The Outsider: Laundry and litter critters don't mix
|By Will Jones - The Outsider | January 25, 2018|
R.D. Lawrence did it. He lived with wolves, or they lived with him and he loved it. Timothy Treadwell did it, too. He lived with bears, albeit, if you remember the documentary film made about him, he and his girlfriend got eaten by said bears in the end. I’m sure that there are many more examples of folks ‘living with nature,’ so to speak, but, me, I’ve decided that I’m not ready for it just yet.
You see, living here in our wonderful rural idyll, I get to experience nature all of the time. I catch a glimpse of a hawk or owl as it ghosts overhead on a chilly morning. I spy the tracks of a coyote or raccoon along the riverbank. Beaver paddle past my kitchen window most days and if I’m not so lucky I see a deer and fawn, as they skip daintily across the road mere yards in front of my truck! And all of this, apart from the heart-stopping moment before I realize I’m not going to run down a deer, is great. However, the other day, nature decided to come live with me and I’m not happy about it.
You see, I’ve known for a while that I’m sharing my home with one or two furry little critters. The squirrels in the shed, a chipmunk under my garden wall, both I can deal with but when a mouse took up residence in, get this, my washing machine, I realized that things had to change.
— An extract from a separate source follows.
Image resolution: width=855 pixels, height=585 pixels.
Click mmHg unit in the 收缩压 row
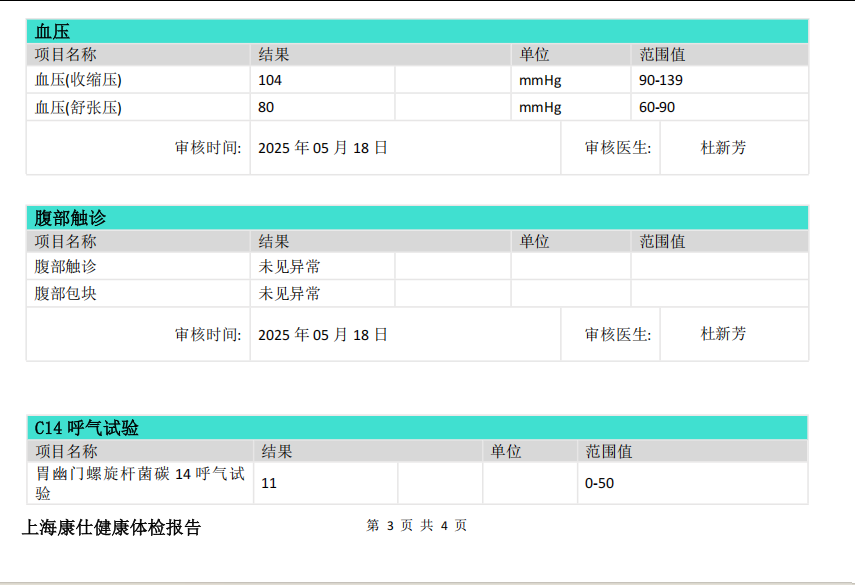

Now, finding said mouse, or at least evidence of his residence, was unusual to say the least but it didn’t do him any favours with regards to being welcome in my house, let me tell you. When Little Z came up from the basement and said: “Daddy, there’s water everywhere,” I should have realized that my relationship with the mouse, my living with nature, was never going to go well. Our washing machine had gone wrong and there was water spewing out of the little drawer into which you put the detergent. Enough water that the basement was an inch-deep in it.
At the time, I did not suspect the pernicious paw of a tiny rodent but all would become clear as I investigated. On emptying the washing machine and sticking my head in the drum, I felt something warm drip onto the back of my neck. I put my hand to it and it had the texture of peanut butter, the crunchy kind; the colour, too. But, on tasting it ... no, I’m kidding! On smelling it, I got a distinct odour of dog food, mixed with detergent.
As I prodded and scooped the foul goop from the pipe between detergent drawer and drum – finally having to unclog it with the stuff you unblock the kitchen sink drain with – I realized that a mouse had been stealing Jeff the dog’s kibble and caching it in my washing machine. Mixed with warm water and detergent the kibble had transformed into a glutinous mass that completely blocked the washing machine, flooded the basement and forced me to tear up numerous sodden carpets.
So no, I’m not ready yet. Not quite there when it comes to living with nature. And the mouse had best steer clear because the traps have been baited, with kibble, detergent and peanut butter, too.